I am trying to understand whether this intuition is true or false.

Given a minimum spanning tree (MST) of an undirected positive graph $G=(V,E)$.

Consider a MST $T\subseteq G$. Removing any single edge from $T$ would generate two separate Steiner trees with nodes partitioned in $V_1,V_2$. Are these minimal Steiner trees for the subsets of terminals $V_1,V_2$?

Answer 1

I think the answer is yes, but I recommend triple-checking my logic. I assume by "positive graph" you mean positive edge weights.

I'll equate a tree with a set of edges from $E$ and use the notation $\ell(\hat{E})$ to be the sum of the edge weights for any subset $\hat{E} \subseteq E$ of edges. A key observation is that in an undirected graph with positive edge weights, any minimum weight subgraph covering all vertices must be acyclic (else you could reduce weight by removing a cycle), so a MST is a minimum weight connected cover of the vertices.
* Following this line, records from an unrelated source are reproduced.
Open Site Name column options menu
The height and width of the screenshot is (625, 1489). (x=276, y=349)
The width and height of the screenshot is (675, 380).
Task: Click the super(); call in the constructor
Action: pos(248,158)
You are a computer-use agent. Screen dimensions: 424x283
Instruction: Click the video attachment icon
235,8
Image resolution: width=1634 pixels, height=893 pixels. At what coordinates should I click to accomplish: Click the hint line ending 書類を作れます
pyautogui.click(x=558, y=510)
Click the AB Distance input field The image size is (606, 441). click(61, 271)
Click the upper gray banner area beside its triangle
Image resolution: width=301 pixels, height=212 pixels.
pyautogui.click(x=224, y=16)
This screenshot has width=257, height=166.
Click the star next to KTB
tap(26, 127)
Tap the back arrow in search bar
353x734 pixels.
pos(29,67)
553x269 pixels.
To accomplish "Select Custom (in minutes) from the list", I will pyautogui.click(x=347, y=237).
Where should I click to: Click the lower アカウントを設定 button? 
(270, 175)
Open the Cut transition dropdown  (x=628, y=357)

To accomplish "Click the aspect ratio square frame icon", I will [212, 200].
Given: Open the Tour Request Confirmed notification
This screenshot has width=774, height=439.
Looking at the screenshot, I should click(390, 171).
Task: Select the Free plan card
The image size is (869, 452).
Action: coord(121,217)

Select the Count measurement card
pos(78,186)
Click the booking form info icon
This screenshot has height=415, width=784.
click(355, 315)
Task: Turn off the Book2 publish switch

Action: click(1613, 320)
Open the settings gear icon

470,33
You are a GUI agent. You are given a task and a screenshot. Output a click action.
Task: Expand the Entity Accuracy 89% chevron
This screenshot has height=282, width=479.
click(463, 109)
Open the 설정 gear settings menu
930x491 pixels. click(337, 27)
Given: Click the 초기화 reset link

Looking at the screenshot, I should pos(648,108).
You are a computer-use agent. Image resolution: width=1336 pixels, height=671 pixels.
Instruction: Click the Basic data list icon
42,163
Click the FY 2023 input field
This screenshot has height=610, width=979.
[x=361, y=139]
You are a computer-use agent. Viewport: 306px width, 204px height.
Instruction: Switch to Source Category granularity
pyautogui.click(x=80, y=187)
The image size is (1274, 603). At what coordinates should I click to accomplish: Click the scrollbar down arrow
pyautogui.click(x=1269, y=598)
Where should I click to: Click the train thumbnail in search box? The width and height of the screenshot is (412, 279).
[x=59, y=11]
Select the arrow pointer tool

Let $T\subseteq E$ be your MST, let $\bar{e}$ be the edge you delete, and let $T_1$ and $T_2$ be the resulting subtrees (so that $T=T_{1}\dot{\cup}\left\{ \bar{e}\right\} \dot{\cup}T_{2}$). Now suppose $T_1$ is not a Steiner tree for the terminals $V_1.$ That means there is a set of nodes $\hat{V}\subseteq V_2$ from the other subtree that you can "borrow" to produce a tree $\hat{T}$ connecting all the nodes in $V_1\dot{\cup}\hat{V}$ such that $\ell(\hat{T}) < \ell(T_1).$ In that case, the set of edges $E^* = \hat{T} \cup T_2$ produces a connected graph (not necessarily a tree) covering all of $V$ (because all nodes in $V_1$ are connected by $\hat{T},$ all nodes in $V_2$ are connected by $T_2,$ and at least one node in $V_1$ is connected to at least one node in $\hat{V} \subseteq V_2$ via $\hat{T}$). The sum of the edge weights in $E^*$ is $$\ell(E^*) = \ell(\hat{T}) + \ell(\hat{T_2}) < \ell(T_1) + \ell(T_2) = \ell(T),$$ contradicting $T$ being a MST.